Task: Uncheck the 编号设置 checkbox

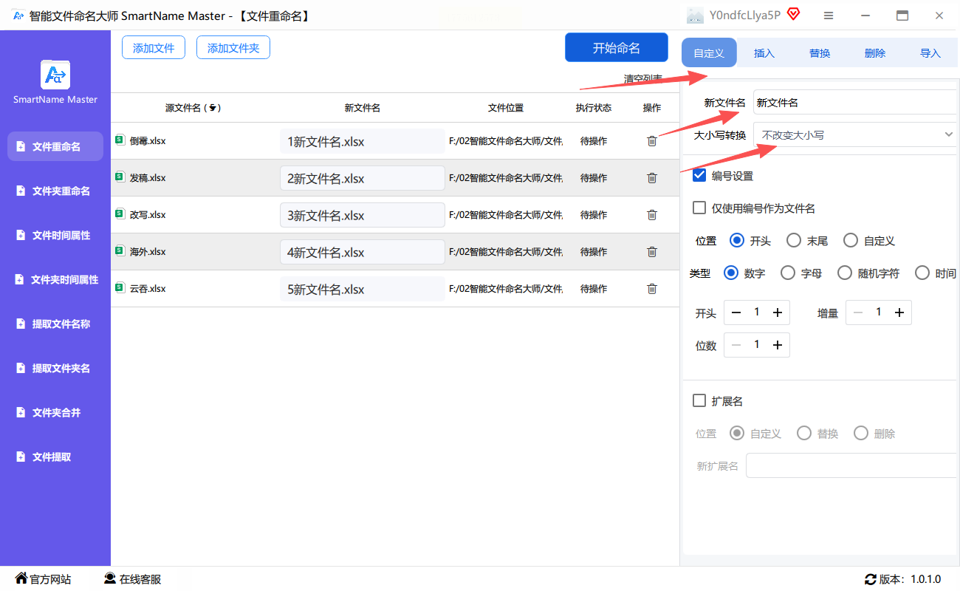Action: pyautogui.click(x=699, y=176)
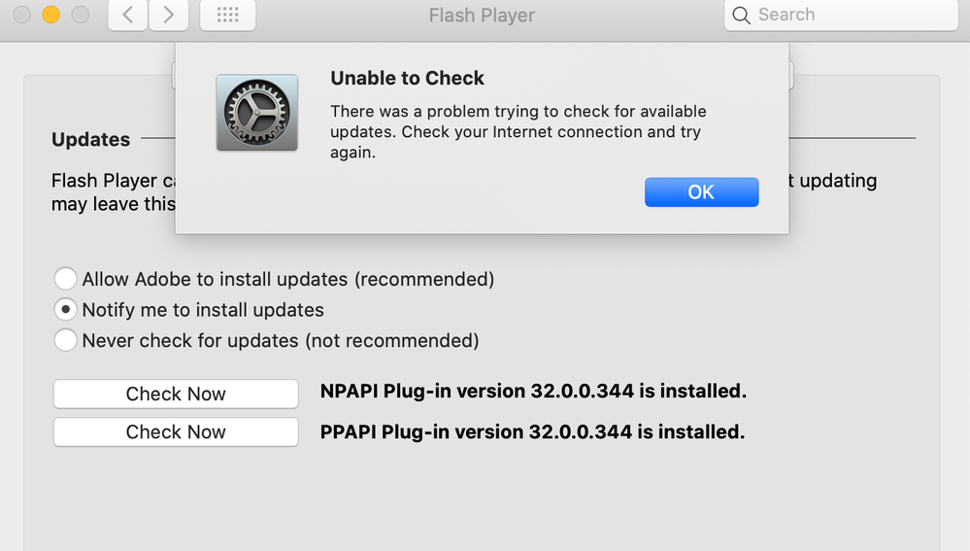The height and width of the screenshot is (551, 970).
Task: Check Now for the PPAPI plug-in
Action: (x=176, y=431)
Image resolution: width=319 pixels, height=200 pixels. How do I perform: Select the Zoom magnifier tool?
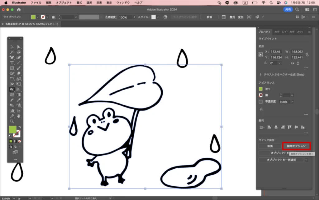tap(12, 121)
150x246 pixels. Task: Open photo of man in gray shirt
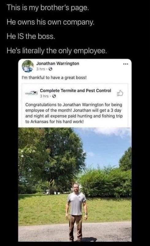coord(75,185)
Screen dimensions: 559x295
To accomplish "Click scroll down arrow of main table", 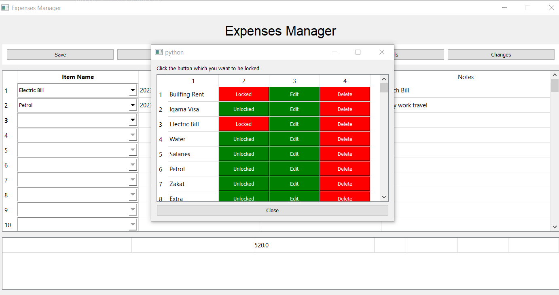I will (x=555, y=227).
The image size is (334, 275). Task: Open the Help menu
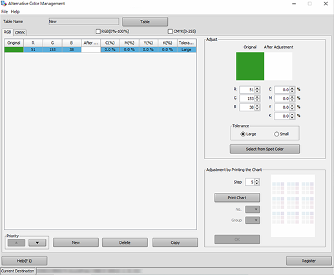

==

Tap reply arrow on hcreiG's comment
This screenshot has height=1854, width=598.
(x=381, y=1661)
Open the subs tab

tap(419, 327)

* * *

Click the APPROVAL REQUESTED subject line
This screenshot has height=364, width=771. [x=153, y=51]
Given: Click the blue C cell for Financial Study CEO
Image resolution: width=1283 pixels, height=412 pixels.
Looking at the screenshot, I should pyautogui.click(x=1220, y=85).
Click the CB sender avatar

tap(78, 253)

THE TASK: Return only the stretch above from the line containing "Task: Uncheck the 编号设置 checkbox" through the line containing "Screen dimensions: 559x295", word for word and without pictures.

ANSWER SECTION:
Task: Uncheck the 编号设置 checkbox

Action: pyautogui.click(x=699, y=176)
The height and width of the screenshot is (551, 970).
Task: Check Now for the PPAPI plug-in
Action: (x=176, y=431)
Image resolution: width=319 pixels, height=200 pixels. How do I perform: Select the Zoom magnifier tool?
tap(12, 121)
150x246 pixels. Task: Open photo of man in gray shirt
coord(75,185)
Screen dimensions: 559x295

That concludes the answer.